**Work task**.
Go through the material below, tally each line containing "computer", and write the tally alone.

**Entries supplied**.
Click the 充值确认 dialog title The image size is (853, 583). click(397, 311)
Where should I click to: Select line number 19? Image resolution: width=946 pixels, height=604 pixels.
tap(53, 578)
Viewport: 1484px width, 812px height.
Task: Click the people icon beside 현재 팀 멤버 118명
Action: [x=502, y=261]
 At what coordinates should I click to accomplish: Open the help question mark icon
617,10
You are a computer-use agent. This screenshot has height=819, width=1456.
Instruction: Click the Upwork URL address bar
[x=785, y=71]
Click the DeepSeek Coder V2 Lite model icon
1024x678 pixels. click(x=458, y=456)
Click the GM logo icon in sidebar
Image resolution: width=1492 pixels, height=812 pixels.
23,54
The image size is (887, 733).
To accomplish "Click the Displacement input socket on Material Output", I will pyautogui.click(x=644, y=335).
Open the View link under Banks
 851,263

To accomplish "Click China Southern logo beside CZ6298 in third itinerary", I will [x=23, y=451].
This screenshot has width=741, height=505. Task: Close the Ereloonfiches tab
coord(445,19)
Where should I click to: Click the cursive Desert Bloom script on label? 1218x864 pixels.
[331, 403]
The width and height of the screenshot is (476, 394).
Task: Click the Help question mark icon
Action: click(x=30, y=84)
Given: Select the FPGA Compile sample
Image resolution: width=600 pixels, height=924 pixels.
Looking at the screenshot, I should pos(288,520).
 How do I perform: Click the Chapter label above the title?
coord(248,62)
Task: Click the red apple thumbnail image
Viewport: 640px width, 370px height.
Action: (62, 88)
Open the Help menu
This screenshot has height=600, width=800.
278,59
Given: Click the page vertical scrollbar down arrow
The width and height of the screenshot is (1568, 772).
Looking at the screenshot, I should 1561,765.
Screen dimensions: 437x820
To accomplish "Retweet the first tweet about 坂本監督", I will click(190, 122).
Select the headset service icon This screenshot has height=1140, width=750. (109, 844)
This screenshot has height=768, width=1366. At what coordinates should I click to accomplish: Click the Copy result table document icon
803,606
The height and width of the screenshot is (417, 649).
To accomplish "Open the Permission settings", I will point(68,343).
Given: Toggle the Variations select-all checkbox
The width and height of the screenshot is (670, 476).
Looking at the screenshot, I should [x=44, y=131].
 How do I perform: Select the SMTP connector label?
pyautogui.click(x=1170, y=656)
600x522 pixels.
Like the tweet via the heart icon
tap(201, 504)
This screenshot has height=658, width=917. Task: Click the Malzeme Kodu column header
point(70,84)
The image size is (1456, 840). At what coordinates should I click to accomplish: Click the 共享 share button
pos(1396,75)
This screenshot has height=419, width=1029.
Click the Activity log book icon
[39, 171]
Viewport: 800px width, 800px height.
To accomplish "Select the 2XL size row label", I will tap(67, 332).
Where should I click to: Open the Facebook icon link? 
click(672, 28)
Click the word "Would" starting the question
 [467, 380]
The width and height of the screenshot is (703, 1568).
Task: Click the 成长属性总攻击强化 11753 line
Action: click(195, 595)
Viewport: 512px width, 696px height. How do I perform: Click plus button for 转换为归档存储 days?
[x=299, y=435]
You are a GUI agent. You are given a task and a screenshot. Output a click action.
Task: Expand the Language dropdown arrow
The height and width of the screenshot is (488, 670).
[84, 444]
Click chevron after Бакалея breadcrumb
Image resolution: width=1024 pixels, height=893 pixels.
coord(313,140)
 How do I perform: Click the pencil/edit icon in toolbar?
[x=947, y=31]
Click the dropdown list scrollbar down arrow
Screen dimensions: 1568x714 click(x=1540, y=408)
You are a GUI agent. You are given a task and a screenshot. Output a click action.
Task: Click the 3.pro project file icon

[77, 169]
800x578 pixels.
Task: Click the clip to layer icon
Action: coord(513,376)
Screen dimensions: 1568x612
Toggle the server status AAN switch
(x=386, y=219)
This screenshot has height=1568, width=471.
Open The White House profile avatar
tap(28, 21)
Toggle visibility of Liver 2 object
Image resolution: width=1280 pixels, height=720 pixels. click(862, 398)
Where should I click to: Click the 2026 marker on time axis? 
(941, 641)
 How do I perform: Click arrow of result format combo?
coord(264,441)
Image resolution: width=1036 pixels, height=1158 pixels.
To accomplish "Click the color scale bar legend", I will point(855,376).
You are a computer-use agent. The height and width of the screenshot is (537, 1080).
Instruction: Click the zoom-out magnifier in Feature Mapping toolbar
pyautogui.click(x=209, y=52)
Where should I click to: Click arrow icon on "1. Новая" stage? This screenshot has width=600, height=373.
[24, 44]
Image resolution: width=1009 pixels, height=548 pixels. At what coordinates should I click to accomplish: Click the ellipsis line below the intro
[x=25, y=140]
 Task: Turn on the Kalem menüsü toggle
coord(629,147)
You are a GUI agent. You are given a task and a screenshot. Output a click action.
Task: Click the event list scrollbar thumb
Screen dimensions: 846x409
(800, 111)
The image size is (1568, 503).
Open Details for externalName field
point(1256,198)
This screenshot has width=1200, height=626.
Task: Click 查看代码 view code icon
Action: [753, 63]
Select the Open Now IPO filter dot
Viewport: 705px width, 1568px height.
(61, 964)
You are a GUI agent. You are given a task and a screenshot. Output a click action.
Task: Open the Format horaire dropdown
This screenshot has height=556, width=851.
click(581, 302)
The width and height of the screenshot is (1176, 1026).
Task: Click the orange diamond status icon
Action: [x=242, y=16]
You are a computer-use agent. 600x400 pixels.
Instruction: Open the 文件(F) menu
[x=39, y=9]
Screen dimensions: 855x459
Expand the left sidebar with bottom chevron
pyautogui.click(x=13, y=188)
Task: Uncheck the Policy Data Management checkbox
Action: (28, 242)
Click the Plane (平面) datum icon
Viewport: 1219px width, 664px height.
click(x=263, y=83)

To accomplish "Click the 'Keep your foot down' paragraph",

**Task solution**.
3